Les veufs et veuves ne sont pas concernés dans la prise en compte pour le calcul des transferts de solidarité intergénérationnelle. Cependant, l’employeur public peut, après discussion avec l’organisme de référence désigné, convenir qu’ils soient rattachés au dispositif et intégrer ces éléments dans la convention.

3° - La maitrise financière du dispositif : Au-delà des garanties professionnelles, financières et prudentielles présentées par le candidat, ce critère vise à apprécier la viabilité financière de l’offre. À ce titre le candidat fournit un programme d’activité dans les conditions prévues par l’arrêté du 19 décembre 2007 relatif aux critères de choix des employeurs publics. À cet égard, les limites maximales d’évolution de tarif figurant dans l’offre attestent également du degré de maîtrise financière, de la solidité des mécanismes d’association et de réassurance présentés.

4° - Les moyens destinés à assurer une couverture effective des plus âgés et des plus exposés aux risques : à cet égard, l’offre doit présenter la stratégie de recrutement assortie d’engagements tarifaires par âge. Il s’agit de pouvoir apprécier la qualité de la stratégie au regard des populations spécifiques ainsi que les moyens mis en oeuvre pour assurer les contacts possibles entre l’organisme et les adhérents ou souscripteurs.

5° - Tout autre critère objectif respectant l’obligation de transparence et de nondiscrimination et adapté à la couverture de la population intéressée. (Par exemple, les conditions de la persistance de la couverture complémentaire des agents conduits à exercer des fonctions à l’étranger). En tout état de cause, ce critère supplémentaire doit figurer dans l’appel public à la concurrence.
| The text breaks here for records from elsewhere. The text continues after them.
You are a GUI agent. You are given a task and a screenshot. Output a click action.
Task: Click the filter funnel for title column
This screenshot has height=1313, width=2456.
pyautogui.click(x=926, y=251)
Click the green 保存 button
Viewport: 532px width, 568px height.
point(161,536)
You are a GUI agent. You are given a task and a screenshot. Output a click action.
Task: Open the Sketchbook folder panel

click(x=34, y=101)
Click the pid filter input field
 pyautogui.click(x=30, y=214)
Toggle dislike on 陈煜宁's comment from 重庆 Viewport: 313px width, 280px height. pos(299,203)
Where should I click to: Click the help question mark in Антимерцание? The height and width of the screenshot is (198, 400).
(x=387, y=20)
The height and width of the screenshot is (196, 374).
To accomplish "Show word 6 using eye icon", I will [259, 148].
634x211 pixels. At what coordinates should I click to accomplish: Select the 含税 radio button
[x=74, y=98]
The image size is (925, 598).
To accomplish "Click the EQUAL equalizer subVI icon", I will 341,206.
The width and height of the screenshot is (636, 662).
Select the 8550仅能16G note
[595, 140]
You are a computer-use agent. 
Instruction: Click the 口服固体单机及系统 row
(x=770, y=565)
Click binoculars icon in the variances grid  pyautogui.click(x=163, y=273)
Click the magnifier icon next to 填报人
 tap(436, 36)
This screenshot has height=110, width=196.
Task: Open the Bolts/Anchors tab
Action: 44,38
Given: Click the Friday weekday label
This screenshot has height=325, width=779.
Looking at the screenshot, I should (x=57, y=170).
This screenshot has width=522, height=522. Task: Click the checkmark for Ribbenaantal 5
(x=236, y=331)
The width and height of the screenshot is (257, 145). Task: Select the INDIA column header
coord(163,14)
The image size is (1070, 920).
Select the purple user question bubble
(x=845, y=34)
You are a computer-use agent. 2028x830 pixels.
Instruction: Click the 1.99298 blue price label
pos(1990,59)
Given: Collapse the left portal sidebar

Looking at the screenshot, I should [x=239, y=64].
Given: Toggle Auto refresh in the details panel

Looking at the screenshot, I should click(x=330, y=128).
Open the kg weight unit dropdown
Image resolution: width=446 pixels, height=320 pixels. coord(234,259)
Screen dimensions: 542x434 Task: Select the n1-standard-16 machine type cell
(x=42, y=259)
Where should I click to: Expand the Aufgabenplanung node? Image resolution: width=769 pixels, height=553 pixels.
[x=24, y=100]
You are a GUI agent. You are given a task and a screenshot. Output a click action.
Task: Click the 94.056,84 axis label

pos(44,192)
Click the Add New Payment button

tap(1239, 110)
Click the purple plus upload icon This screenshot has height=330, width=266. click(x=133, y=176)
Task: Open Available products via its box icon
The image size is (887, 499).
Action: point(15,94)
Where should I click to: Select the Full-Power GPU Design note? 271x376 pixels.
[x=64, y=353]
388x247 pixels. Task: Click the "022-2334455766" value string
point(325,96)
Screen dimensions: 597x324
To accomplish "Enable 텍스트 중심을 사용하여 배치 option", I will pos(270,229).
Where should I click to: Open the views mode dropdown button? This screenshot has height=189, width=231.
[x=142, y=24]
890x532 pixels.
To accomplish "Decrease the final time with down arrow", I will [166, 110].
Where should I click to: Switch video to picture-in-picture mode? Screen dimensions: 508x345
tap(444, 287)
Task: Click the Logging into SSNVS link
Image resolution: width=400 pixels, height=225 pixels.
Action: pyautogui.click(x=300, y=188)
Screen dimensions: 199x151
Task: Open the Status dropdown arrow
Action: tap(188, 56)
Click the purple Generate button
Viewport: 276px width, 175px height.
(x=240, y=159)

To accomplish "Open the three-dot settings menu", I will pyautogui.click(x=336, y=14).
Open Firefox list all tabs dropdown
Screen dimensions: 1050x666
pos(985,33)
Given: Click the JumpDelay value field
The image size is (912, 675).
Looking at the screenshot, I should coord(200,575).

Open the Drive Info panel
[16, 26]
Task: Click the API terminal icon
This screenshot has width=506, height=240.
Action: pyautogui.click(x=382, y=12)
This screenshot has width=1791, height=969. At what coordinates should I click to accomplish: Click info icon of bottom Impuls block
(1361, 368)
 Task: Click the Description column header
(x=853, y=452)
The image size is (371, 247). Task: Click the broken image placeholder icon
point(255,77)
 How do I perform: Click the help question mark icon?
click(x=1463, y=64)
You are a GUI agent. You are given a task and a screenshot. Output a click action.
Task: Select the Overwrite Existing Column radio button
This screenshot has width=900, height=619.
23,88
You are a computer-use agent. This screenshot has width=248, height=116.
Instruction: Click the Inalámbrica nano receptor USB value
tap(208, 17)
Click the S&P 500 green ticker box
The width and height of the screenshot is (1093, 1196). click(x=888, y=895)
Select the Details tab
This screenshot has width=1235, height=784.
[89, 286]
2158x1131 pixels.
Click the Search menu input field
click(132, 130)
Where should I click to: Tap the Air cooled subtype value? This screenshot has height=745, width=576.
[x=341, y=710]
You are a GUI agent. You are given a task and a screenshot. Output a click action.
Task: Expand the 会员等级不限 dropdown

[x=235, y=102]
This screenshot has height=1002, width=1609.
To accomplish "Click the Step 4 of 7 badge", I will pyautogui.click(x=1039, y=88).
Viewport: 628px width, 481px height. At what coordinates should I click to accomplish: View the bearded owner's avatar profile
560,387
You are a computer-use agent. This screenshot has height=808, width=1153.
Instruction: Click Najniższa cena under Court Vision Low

B - La pondération recommandée dans la circulaire est la suivante :

  • Degré effectif de solidarité entre les adhérents ou souscripteurs, intergénérationnelle, familiale et en fonction de la rémunération : 40% ;
  • Moyens destinés à assurer la couverture effective des plus âgés et des plus exposés aux risques : 5% ;

C - Les modalités de publication de l’appel public à la concurrence :

L’avis d’appel public à la concurrence est publié sous le format prévu par l’arrêté du 19 décembre 2007. Cet avis peut être inséré dans une publication habilitée à recevoir des annonces légales ainsi que dans une publication spécialisée dans le domaine des assurances. Dès que le montant de la participation envisagée excède 100.000 euros, l’avis doit être publié également au journal officiel de l’Union européenne.

D - Le délai minimum de dépôt des offres est de 45 jours.

Il peut être plus long et doit en tout état de cause figurer dans l’appel public à la concurrence.

E - Le document n° V « Dossier de candidature type »

Il s’agit d’un exemple de dossier de candidature susceptible d’être adapté et remis dans le dossier de consultation.

La convention de référencement entre l’employeur public et l’organisme de référencement porte sur une durée de 7 ans qui peut être prolongée une fois pour une durée d’un an pour motif d’intérêt général (article 10 du décret du 19 septembre 2007).

Lorsque plusieurs organismes de référence sont sélectionnés, les conventions sont publiées dans le même temps.

En application de l’article 11 du décret du 19 septembre 2007, « en cas de non-renouvellement de la convention » ou si l’employeur public constate qu’un organisme ne respecte plus les dispositions du décret, il lui retire la qualité d’organisme de référence.